ISCA Archive Interspeech 2025
ISCA Archive Interspeech 2025

AISHELL-5: The First Open-Source In-Car Multi-Channel Multi-Speaker Speech Dataset for Automatic Speech Diarization and Recognition

Yuhang Dai, He Wang, Xingchen Li, Zihan Zhang, Shuiyuan Wang, Lei Xie, Xin Xu, Hongxiao Guo, Shaoji Zhang, Hui Bu, Wei Chen

This paper delineates AISHELL-5, the first open-source in-car multi-channel multi-speaker Mandarin automatic speech recognition (ASR) dataset. AISHLL-5 includes two parts: (1) over 100 hours of multi-channel speech data recorded in a hybrid electric vehicle across more than 60 real driving scenarios.
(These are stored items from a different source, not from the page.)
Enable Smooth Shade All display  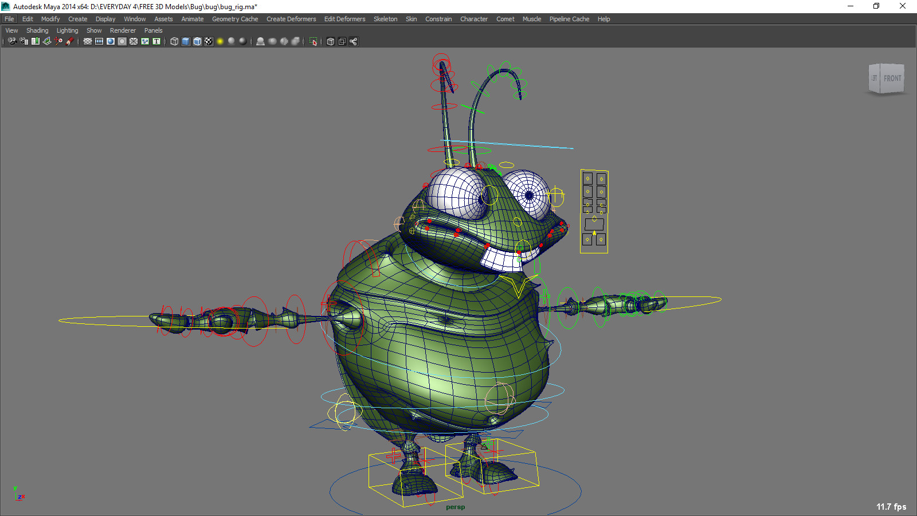185,41
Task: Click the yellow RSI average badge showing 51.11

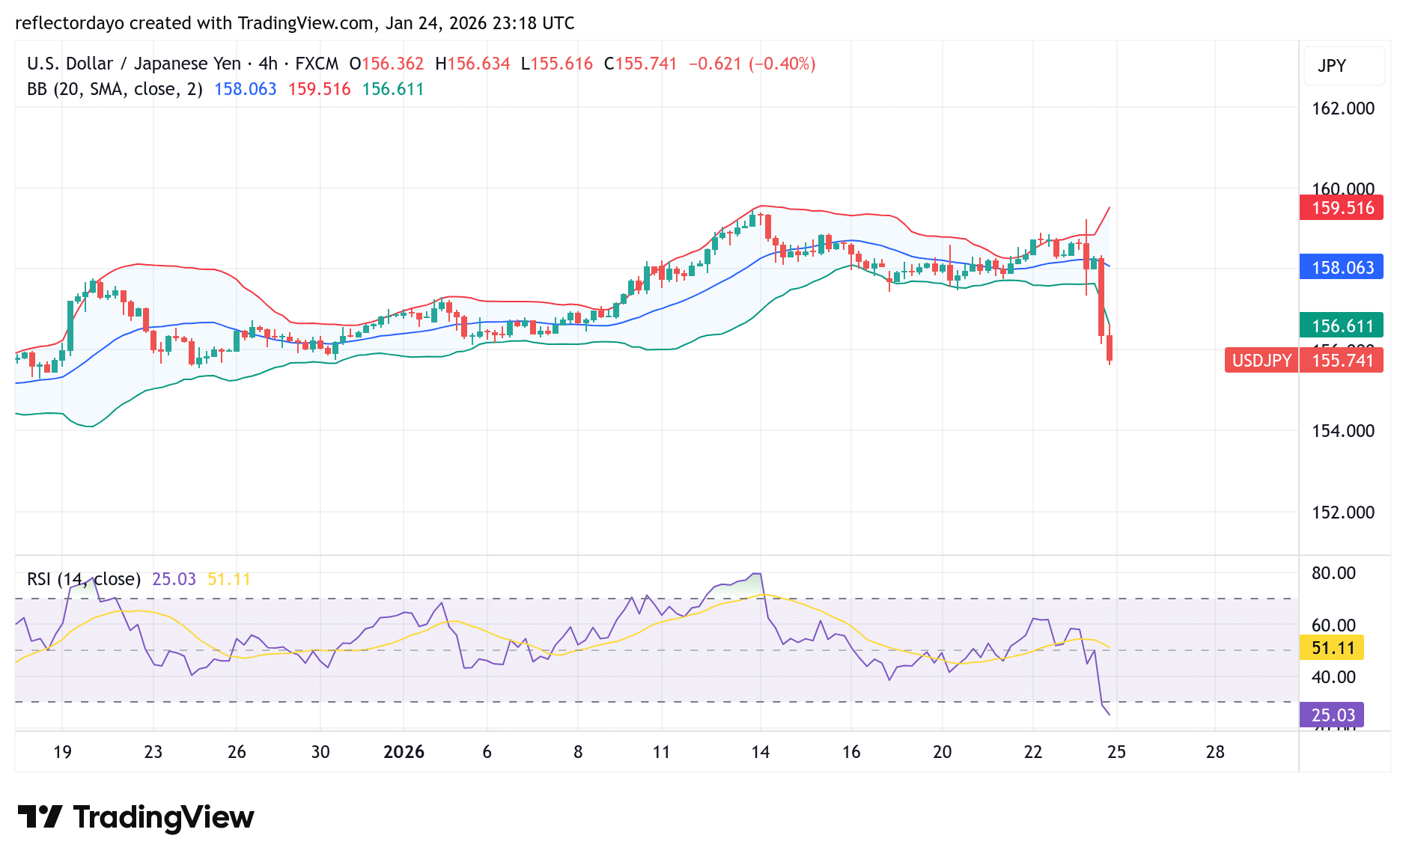Action: (x=1331, y=649)
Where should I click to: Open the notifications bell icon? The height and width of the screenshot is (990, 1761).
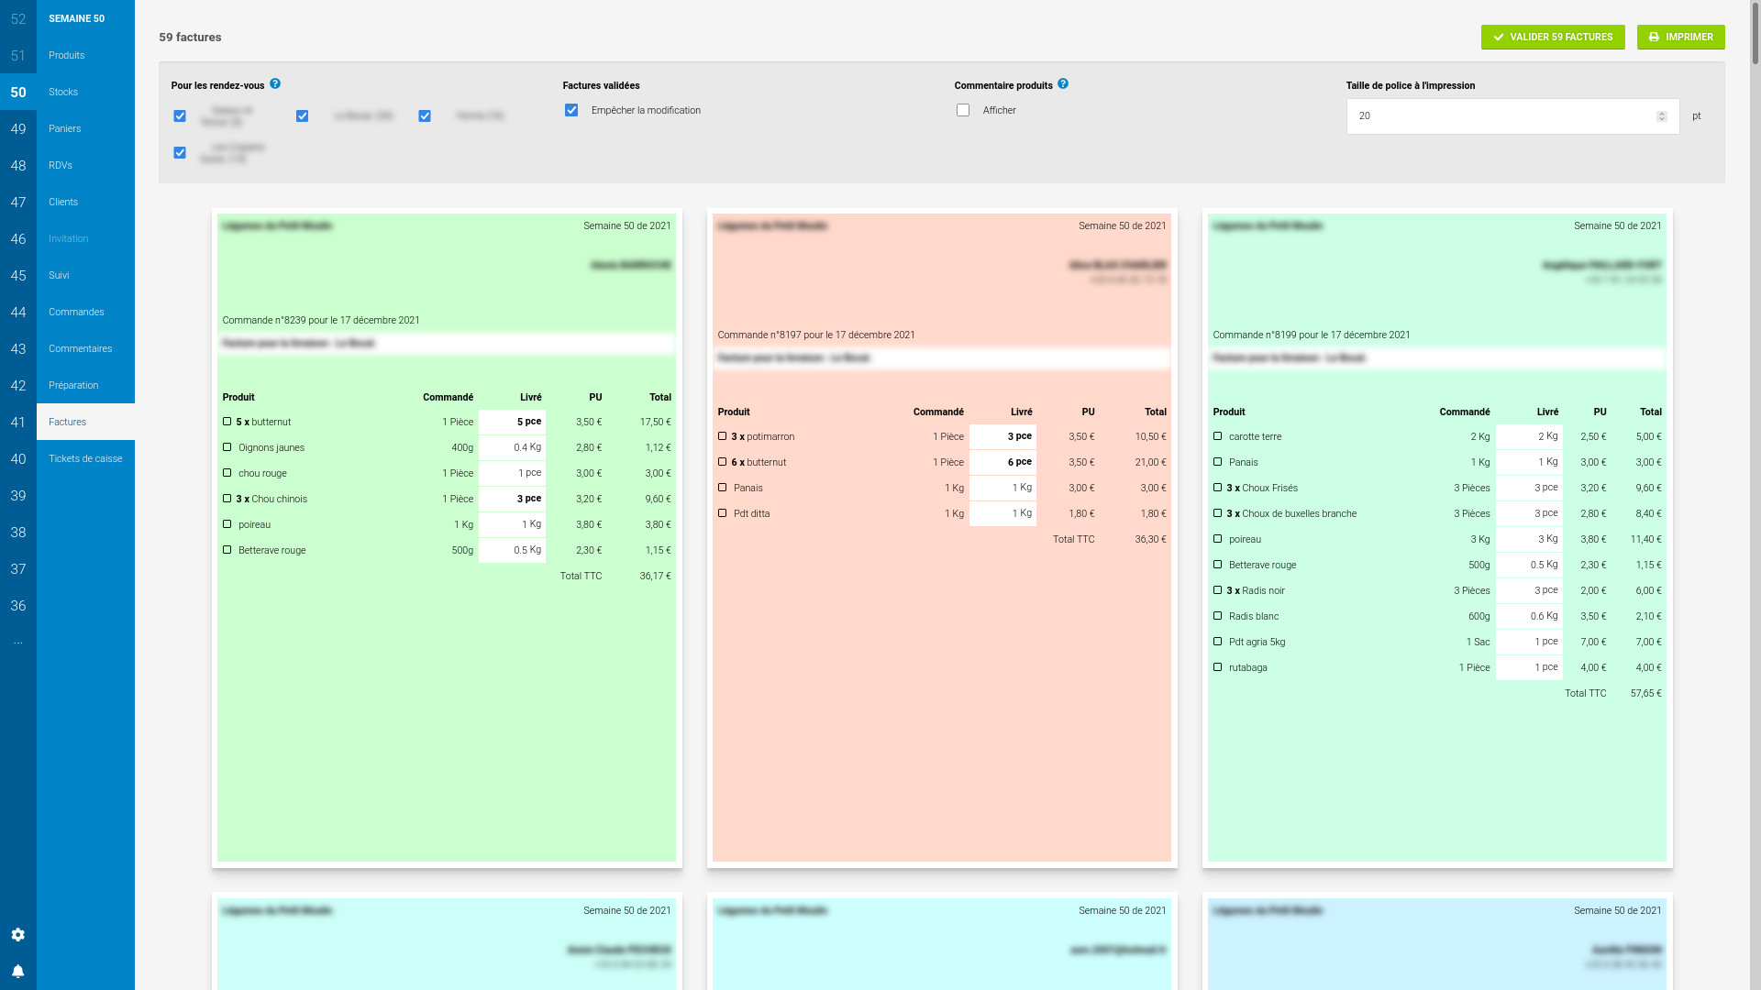pyautogui.click(x=17, y=972)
This audio data consists of four far-filed speech signals captured by microphones located on each car door, as well as near-field signals obtained from high-fidelity headset microphones worn by each speaker. (2) a collection of 40 hours of real-world environmental noise recordings, which supports the in-car speech data simulation. Moreover, we also provide an open-access, reproducible baseline system based on this dataset. This system features a speech frontend model that employs speech source separation to extract each speaker's clean speech from the far-filed signals, along with a speech recognition module that accurately transcribes the content of each individual speaker.